MATERIAL PROVIDED:
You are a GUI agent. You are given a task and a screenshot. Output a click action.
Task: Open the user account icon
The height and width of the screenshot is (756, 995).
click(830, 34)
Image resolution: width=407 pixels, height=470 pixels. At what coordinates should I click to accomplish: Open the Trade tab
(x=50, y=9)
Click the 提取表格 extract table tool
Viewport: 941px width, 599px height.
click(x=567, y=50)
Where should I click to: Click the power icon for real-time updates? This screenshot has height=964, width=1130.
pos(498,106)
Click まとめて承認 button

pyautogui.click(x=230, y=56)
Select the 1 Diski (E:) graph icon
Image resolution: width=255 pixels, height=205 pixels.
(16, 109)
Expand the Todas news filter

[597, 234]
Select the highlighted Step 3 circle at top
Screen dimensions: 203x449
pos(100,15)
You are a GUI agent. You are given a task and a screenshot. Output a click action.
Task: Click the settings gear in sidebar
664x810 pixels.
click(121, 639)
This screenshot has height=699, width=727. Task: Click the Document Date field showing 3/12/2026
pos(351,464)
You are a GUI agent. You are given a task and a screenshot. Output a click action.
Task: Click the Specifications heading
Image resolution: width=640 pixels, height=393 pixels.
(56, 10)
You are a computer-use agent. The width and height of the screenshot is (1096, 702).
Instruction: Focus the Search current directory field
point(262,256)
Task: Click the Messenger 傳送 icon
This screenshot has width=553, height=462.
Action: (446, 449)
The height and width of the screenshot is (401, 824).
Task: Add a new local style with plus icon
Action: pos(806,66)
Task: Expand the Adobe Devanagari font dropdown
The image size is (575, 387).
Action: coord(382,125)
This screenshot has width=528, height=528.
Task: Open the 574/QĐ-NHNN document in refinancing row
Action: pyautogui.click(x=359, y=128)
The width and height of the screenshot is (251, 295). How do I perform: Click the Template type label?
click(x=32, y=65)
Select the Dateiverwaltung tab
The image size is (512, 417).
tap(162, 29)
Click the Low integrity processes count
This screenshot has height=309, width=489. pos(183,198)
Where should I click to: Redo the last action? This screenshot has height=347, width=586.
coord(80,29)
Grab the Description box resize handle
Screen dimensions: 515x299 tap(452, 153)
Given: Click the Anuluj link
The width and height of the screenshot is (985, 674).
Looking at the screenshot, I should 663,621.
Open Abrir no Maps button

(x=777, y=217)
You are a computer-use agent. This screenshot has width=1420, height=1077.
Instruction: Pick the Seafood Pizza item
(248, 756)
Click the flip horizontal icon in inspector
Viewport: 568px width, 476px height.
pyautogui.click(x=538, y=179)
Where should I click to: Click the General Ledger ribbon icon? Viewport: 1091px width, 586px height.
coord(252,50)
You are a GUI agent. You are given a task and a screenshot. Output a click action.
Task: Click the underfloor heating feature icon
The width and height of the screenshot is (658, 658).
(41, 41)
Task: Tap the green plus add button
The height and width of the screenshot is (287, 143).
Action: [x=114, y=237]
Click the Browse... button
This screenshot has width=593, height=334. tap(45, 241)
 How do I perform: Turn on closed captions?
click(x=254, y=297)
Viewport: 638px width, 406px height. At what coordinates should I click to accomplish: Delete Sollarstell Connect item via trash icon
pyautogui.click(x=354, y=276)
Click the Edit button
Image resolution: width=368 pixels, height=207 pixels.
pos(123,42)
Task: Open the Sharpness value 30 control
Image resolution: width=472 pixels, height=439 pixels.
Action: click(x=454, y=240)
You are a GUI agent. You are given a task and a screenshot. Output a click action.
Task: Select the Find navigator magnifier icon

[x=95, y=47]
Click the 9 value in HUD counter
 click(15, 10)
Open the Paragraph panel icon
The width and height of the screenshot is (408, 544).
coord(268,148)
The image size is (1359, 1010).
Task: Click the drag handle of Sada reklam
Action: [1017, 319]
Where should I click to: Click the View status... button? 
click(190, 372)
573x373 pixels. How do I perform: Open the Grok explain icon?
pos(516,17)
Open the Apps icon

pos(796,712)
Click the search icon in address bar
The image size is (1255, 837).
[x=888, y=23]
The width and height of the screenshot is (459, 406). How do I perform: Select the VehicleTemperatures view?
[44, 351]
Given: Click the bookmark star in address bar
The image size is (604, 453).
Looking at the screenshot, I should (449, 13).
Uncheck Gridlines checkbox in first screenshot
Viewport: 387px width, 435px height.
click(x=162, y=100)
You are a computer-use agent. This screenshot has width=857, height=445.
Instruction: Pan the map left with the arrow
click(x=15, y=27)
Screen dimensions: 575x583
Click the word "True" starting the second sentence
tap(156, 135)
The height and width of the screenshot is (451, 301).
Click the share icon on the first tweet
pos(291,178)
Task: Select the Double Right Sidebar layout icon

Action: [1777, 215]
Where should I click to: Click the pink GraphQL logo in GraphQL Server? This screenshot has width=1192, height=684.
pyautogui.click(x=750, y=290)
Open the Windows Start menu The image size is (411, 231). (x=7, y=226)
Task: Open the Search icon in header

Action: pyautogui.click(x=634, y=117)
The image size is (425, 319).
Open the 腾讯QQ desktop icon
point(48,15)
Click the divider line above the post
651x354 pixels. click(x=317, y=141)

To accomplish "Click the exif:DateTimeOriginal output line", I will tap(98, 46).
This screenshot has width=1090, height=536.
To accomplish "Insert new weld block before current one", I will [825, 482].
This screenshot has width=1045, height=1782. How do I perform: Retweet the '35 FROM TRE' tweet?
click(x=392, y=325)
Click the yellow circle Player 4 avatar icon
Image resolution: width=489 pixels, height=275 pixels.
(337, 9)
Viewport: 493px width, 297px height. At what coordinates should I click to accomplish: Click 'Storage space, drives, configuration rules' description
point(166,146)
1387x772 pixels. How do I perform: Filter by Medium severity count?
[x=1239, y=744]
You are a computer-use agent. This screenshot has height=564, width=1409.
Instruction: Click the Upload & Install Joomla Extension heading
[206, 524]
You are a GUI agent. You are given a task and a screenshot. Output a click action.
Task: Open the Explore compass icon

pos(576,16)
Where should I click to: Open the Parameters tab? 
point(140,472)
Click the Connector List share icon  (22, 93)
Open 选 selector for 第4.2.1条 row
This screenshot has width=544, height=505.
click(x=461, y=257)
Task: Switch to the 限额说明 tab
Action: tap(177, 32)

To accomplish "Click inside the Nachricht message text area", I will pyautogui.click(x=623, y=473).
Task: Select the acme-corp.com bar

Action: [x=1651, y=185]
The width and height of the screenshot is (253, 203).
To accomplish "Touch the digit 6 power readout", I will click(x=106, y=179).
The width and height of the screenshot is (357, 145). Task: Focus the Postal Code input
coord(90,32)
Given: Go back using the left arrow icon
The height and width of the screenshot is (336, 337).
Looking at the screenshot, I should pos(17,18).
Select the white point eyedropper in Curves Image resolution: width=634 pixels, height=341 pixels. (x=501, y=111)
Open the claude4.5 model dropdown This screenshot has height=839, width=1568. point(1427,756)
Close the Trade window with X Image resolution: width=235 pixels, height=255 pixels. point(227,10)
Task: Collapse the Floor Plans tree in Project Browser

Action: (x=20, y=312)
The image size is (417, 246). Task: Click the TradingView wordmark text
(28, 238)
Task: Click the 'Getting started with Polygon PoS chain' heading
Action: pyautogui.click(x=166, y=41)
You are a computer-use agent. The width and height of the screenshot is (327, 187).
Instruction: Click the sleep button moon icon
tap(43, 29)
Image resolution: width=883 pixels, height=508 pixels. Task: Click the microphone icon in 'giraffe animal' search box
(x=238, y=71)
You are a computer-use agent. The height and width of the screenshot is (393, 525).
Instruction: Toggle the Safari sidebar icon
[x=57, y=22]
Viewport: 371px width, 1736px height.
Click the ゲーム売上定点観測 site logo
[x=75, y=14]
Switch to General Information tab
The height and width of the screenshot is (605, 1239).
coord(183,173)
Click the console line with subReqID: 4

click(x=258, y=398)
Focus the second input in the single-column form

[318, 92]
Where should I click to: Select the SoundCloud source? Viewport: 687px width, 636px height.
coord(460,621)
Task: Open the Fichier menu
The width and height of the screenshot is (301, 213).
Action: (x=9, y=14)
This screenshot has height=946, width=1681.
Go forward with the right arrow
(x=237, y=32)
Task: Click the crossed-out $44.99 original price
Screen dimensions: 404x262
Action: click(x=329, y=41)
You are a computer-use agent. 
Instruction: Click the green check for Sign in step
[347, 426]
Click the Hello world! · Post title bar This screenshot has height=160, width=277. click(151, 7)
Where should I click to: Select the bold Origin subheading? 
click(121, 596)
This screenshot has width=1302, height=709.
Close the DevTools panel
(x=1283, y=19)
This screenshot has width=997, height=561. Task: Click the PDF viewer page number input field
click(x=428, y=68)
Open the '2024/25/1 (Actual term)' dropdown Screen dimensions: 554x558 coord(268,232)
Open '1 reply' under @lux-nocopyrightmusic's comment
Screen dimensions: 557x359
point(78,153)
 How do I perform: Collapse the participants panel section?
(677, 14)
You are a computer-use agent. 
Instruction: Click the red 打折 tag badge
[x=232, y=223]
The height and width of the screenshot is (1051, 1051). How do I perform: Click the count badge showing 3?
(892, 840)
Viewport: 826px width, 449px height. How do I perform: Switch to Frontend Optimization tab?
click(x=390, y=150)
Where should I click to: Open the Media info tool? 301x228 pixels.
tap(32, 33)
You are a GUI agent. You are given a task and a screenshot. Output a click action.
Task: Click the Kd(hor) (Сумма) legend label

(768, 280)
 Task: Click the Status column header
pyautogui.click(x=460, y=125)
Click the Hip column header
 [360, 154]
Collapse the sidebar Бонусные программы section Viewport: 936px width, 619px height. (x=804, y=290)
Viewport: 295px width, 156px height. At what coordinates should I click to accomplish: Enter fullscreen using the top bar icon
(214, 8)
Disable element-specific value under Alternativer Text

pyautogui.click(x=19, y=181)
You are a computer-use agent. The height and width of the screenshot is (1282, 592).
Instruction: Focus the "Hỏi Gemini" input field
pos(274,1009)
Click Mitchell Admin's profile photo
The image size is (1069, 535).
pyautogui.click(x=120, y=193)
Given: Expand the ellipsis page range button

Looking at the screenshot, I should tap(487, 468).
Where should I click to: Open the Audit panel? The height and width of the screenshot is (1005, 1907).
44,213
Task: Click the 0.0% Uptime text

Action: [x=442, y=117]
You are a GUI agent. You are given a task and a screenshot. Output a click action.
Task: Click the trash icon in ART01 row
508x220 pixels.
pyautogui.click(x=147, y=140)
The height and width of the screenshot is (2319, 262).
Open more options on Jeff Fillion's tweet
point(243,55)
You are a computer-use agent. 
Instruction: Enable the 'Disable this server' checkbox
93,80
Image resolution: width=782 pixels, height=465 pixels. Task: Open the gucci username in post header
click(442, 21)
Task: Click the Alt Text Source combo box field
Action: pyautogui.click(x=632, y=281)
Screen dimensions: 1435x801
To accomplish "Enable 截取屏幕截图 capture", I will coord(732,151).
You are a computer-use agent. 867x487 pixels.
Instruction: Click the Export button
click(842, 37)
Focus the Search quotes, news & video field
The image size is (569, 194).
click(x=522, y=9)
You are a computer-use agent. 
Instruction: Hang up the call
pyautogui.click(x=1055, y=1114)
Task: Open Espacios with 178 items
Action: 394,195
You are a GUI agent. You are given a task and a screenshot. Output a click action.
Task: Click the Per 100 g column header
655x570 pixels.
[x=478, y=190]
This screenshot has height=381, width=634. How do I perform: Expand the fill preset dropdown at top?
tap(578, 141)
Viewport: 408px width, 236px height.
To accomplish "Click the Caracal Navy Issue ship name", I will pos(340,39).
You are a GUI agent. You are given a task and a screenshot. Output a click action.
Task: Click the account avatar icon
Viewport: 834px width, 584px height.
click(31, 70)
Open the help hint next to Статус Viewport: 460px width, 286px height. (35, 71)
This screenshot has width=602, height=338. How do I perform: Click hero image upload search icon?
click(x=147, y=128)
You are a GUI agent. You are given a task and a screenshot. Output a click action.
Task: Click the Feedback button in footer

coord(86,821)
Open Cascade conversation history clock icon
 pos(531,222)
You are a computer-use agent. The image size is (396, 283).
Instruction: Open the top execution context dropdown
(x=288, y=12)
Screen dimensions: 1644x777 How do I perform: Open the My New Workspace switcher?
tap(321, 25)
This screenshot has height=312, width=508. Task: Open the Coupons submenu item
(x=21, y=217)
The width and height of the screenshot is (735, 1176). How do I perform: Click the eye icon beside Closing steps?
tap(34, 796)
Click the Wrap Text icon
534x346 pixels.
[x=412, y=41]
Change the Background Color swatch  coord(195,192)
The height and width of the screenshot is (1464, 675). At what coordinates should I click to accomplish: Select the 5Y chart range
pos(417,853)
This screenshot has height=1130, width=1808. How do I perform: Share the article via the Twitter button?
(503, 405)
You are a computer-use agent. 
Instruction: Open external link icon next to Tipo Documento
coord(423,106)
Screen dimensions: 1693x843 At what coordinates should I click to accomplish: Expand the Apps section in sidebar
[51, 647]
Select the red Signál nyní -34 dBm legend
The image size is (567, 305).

TASK STATEMENT: Output everything from the start of the records above down to the line containing "pos(100,15)", inclusive, as a JSON list of strings with one string per line. Leave out blank lines.

TASK RESULT:
[
  "You are a GUI agent. You are given a task and a screenshot. Output a click action.",
  "Task: Open the user account icon",
  "The height and width of the screenshot is (756, 995).",
  "click(830, 34)",
  "Image resolution: width=407 pixels, height=470 pixels. At what coordinates should I click to accomplish: Open the Trade tab",
  "(x=50, y=9)",
  "Click the 提取表格 extract table tool",
  "Viewport: 941px width, 599px height.",
  "click(x=567, y=50)",
  "Where should I click to: Click the power icon for real-time updates? This screenshot has height=964, width=1130.",
  "pos(498,106)",
  "Click まとめて承認 button",
  "pyautogui.click(x=230, y=56)",
  "Select the 1 Diski (E:) graph icon",
  "Image resolution: width=255 pixels, height=205 pixels.",
  "(16, 109)",
  "Expand the Todas news filter",
  "[597, 234]",
  "Select the highlighted Step 3 circle at top",
  "Screen dimensions: 203x449",
  "pos(100,15)"
]